WORK TO COMPLETE
a: Copy the passage of the Joe's Violin article between "The violin's story" and "Institute for Girls.", inclusive.
b: Answer these questions from the Joe's Violin article:
(i) Who wrote the article?
(ii) Which school is Brianna Perez from?
(iii) What did Cooperman learn about the violin in that hour with Joseph Feingold?

SUPPLIED TEXT

____________

The violin's story

Kahane Cooperman on how a Holocaust survivor and a Tinker Bell fan came together in Joe's Violin.

by Anne-Katrin Titze

Tinker Bell fan Brianna Perez meets Joseph Feingold in Joe's Violin
Tinker Bell fan Brianna Perez meets Joseph Feingold in Joe's Violin

In my conversation at Radical Media with Kahane Cooperman, director of this year's Oscar-nominated Joe's Violin, she explained how DOC NYC Executive Director Raphaela Neihausen, Richard Linklater and Dazed And Confused, Jon Stewart and The Daily Show, and Letters From Baghdad co-director Zeva Oelbaum supported bringing to the screen the moving story of Holocaust survivor Joseph Feingold and young musician Brianna Perez from the Bronx Global Learning Institute for Girls.

On being with Joseph Feingold: "I learned in that hour that the violin had a poignant story attached to it and also that he was a capable storyteller."
On being with Joseph Feingold: "I learned in that hour that the violin had a poignant story attached to it and also that he was a capable storyteller."

____________

EXTRACTED MATERIAL
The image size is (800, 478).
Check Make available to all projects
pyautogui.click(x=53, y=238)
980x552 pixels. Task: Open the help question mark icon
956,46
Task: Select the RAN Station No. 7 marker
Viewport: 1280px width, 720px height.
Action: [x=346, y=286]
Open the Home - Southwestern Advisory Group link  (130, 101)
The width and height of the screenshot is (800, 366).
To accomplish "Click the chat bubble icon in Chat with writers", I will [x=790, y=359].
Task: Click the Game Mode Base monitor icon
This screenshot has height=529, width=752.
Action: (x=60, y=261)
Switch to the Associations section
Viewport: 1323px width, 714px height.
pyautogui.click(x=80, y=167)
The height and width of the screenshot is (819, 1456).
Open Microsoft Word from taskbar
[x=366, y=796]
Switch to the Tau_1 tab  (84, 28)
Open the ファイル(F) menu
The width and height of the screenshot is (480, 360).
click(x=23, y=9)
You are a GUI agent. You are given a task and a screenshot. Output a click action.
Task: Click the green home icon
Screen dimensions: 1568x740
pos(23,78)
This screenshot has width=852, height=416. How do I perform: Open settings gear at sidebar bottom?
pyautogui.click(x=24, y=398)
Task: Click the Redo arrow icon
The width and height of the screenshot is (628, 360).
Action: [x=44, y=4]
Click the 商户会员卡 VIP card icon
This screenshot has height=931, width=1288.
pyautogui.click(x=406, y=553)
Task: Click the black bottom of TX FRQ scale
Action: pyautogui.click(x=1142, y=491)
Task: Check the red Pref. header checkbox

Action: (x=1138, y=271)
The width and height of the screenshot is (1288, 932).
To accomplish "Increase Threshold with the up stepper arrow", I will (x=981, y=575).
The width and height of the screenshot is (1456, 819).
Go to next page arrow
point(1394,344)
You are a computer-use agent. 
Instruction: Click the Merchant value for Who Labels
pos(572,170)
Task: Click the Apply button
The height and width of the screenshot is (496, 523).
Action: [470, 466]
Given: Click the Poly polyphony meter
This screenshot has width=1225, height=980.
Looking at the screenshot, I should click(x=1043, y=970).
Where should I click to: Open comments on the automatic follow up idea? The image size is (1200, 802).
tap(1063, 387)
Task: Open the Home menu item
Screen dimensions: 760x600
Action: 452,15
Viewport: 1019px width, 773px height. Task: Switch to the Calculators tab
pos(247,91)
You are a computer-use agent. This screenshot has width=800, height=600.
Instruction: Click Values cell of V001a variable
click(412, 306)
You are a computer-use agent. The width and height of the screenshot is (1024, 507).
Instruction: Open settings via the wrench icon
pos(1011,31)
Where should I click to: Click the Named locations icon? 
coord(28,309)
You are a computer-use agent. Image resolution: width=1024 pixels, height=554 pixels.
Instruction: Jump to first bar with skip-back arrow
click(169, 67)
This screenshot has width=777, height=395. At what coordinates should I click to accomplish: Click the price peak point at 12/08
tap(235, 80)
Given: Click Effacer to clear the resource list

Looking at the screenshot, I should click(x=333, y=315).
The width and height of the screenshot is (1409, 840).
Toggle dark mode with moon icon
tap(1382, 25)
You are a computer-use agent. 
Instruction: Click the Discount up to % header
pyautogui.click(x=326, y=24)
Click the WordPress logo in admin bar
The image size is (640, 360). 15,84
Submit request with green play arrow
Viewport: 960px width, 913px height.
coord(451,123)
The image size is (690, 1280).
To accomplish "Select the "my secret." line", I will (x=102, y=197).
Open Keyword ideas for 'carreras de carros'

____________

ANSWERS TO EACH TASK
a:
The violin's story

Kahane Cooperman on how a Holocaust survivor and a Tinker Bell fan came together in Joe's Violin.

by Anne-Katrin Titze

Tinker Bell fan Brianna Perez meets Joseph Feingold in Joe's Violin
Tinker Bell fan Brianna Perez meets Joseph Feingold in Joe's Violin

In my conversation at Radical Media with Kahane Cooperman, director of this year's Oscar-nominated Joe's Violin, she explained how DOC NYC Executive Director Raphaela Neihausen, Richard Linklater and Dazed And Confused, Jon Stewart and The Daily Show, and Letters From Baghdad co-director Zeva Oelbaum supported bringing to the screen the moving story of Holocaust survivor Joseph Feingold and young musician Brianna Perez from the Bronx Global Learning Institute for Girls.

b:
(i) Anne-Katrin Titze
(ii) The Bronx Global Learning Institute for Girls
(iii) That it had a poignant story attached to it